Are Hadith Necessary?: An Examination of the Authority of Hadith in Islam
Emad Hamdeh




The Qur'ān and the Sunnah have served as the primary sources of Islam. Together with the Qurʾān, the statements and actions of the Prophet form the basis of Islamic law and theology. Historically, all Islamic sects have acknowledged the necessity of at least some ḥadīths, even if few, to understand the Qur'ān. Despite their many theological and legal differences, Muslim sects have all drawn from these two primary sources: the Qurʾān, which is considered to be the direct word of God revealed to the Prophet, and the Sunnah, which consists of the words and actions of the Prophet Muhammad inspired by God. In other words, the ḥadīth are reports about what the Prophet said and did. Muslim jurists and ḥadīth scholars use these reports (i.e., ḥadīth) to understand the teachings of the Prophet, which are called the Sunnah.

Each ḥadīth is a piece of data about the Prophet; when collected, these data points paint a larger picture which is the Sunnah.All Muslim groups consider the Qurʾān to be the most authentic and authoritative source, followed by the Sunnah. Because the Sunnah is needed in order to contextualize the Qur'ān, all Muslim groups have accepted the necessity of following at least some ḥadīth alongside the Qurʾān. This view has been held by all known Muslim groups, including all strands of both Sunnism and Shi'ism.

This is important because the theory of consensus (ijmāʿ) holds that it is inconceivable for the entire Muslim community to agree upon falsehood. Whenever all living jurists agreed on a particular formulation of Islamic law, this consensus raised the formulation to an infallible representation of divine will. The possibility of error concerning formulations of law only existed when jurists disagreed. When they agreed on an issue, the fallibility of individual jurists was erased through the supervening principle of the infallibility of consensus.

Consensus set boundaries on disagreement in the formulation of the law, and the authority of the Sunnah was outside of those boundaries.[1] Because dissent is the norm in matters of Islamic law, it makes any consensus all the more credible and binding when it occurs. In other words, the unanimity of opinion (ijmāʿ)—in a religion that has countenanced in its history a vast array of differences—is considered one of the strongest proofs for the formulation of law or creed. Ḥadīth, therefore, form a necessary component of the religion (al-maʿlūm min al-dīn bi ḍarūra).

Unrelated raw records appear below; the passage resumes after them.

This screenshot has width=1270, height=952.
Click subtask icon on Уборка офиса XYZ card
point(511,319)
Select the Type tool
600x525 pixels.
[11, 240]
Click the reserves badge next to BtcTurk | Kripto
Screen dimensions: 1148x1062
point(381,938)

It was not until the nineteenth century that a movement emerged that rejected the entire corpus of ḥadīth and the authority of the Prophet. This rejection of the entire ḥadīth corpus stems from a mistrust in the historical preservation of ḥadīth when compared to the Qur'ān or the fact that many ḥadīth clash with modern sensibilities. In an attempt to bypass any fabrications and ḥadīth that might contain discomfiting material, some have attempted to understand the Qur'ān on its own, without ḥadīth.